Słońce chyliło się ku zachodowi, zsyłając na otaczające mnie kwiaty złote drobiny swych promieni. Dzięki nim róże stawały się jeszcze piękniejsze. Ich barwy były bardziej wyraziste, a urokliwy wygląd - tkliwszy. Choć nie tylko one skorzystały na popołudniowej grze świateł, z pewnością najbardziej przykuwały wzrok.
Podążając za ścieżką przyozdobioną tym kwieciem, można było ujrzeć przepiękną kobietę, siedzącą w cieniu jednego z drzew i ostrożnie malującą delikatne, czerwone płatki na niewielkim arkuszu papieru. Jej włosy były hebanowe, a duże oczy tak szczegółowo wpatrujące się w kwiat, jasnoniebieskie. Blada cera wskazywała na arystokratyczne pochodzenie, podobnie jak czynność, którą właśnie się zajmowała.
Czym prędzej chciałem podejść do jak wydawało mi się bardzo dobrze znanej mi osoby, lecz nie byłem w stanie ruszyć się z miejsca ani o milimetr. Mimo, że moje nogi wyglądały normalnie, nie chciały się poruszyć, jakby stanowiły tylko atrapę, która miała je przypominać. 
- Kim jesteś?! - chciałem krzyknąć, lecz z moich ust nie wyrwał się żaden dźwięk. Walczyłem sam ze sobą, dopóki nie upadłem na kolana. Wraz z zetknięciem się nagich dłoni z najbliższym otoczeniem, wszelka roślinność zaczęła więdnąć. Nim się spostrzegłem, strumień ciemnego potoku śmierci przeniósł się na czerwone płatki róż nie tak dawno malowanych przez kobietę. Brunetka odwróciła na chwilę od nich wzrok i spojrzała na mnie ze zdziwieniem.
- Aleksandrze - wyszeptała, po czym uśmiechnęła się lekko, widząc zniszczenia do jakich się przyczyniłem. 
- Przepraszam... - próbowałem powiedzieć, lecz kobieta nie odpowiedziała. Odwróciła gwałtownie ode mnie wzrok, po czym bez sił upadła na martwą już trawę. Chciałem krzyczeć, podbiec do niej i pomóc, lecz nie mogłem. Jej piękne, błyszczące włosy zaczęły siwieć i skręcać się. Skóra stała się bardziej obwisła, a wcześniej skrzące się oczy, straciły życiodajną energię. Kobieta umierała wraz z malowanymi przez siebie kwiatami.

*****

- Mamo... - wyszeptałem, a po mojej twarzy zaczynały spływać potokiem strużki łez. Czułem, że śniąca mi się kobieta, urodziła mnie i zapłaciła za to najwyższą cenę. Skąd jednak byłem tego aż tak pewny? W domu, w którym zostałem wychowany ojciec nie było żadnych jej zdjęć. Pozbył się ich, by nie przypominały mu dłużej straconej miłości. W rezultacie dorastałem nie znając osoby, która oddała wszystko, bym ja mógł żyć. Nigdy jej nie poznałem. Z opowiadań służby wiedziałem, że była niezwykle delikatna i wrażliwa. Wszyscy kochali ją szczególnie za aurę spokoju, którą roztaczała wokół siebie. Nawet podczas przygotowań do Pierwszej Wojny Między Kondygnacyjnej stanowiła oazę spokoju i często pomagała mojemu ojcu w chłodnym rozróżnianiu faktów, które mogły zaszkodzić lub pomóc Lignie.

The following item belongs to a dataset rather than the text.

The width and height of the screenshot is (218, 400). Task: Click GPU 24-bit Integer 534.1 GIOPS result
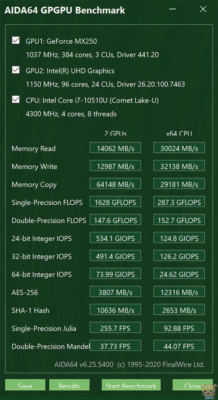coord(115,238)
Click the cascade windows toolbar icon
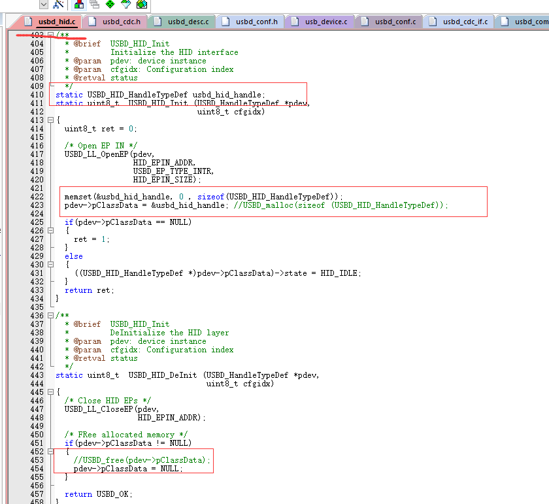 [95, 5]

- Wszystko w porządku? - zapytał, patrzący na mnie przez ramię, Samuel.
- Tak... - odpowiedziałem bez przekonania, próbując doprowadzić się do porządku. Dopiero teraz zdałem sobie sprawę, że nadal jedziemy w kierunku Flory, stolicy państwa do niedawna toczącego z Ligną walkę. 
- Nie wyglądasz zbyt dobrze... - mruknął, z powrotem kierując wzrok przed siebie. Jechaliśmy wąską ścieżką, przebiegającą pomiędzy wyrastającymi to tu, to tam pagórkami, pokrytymi od stóp do głów rozmaitymi odmianami fiołków, koniczyn i bodziszków. Właśnie zmierzchało, więc kwiaty prezentowały się nad wyraz wartościowo. Teraz już wiedziałem, dlaczego kraj ten został okrzyknięty najpiękniejszym miejscem na ziemi. Ludzie kiedy tylko mogli weselili się, a otaczający ich krajobraz niezwykle oddziaływał na zmysł wzroku.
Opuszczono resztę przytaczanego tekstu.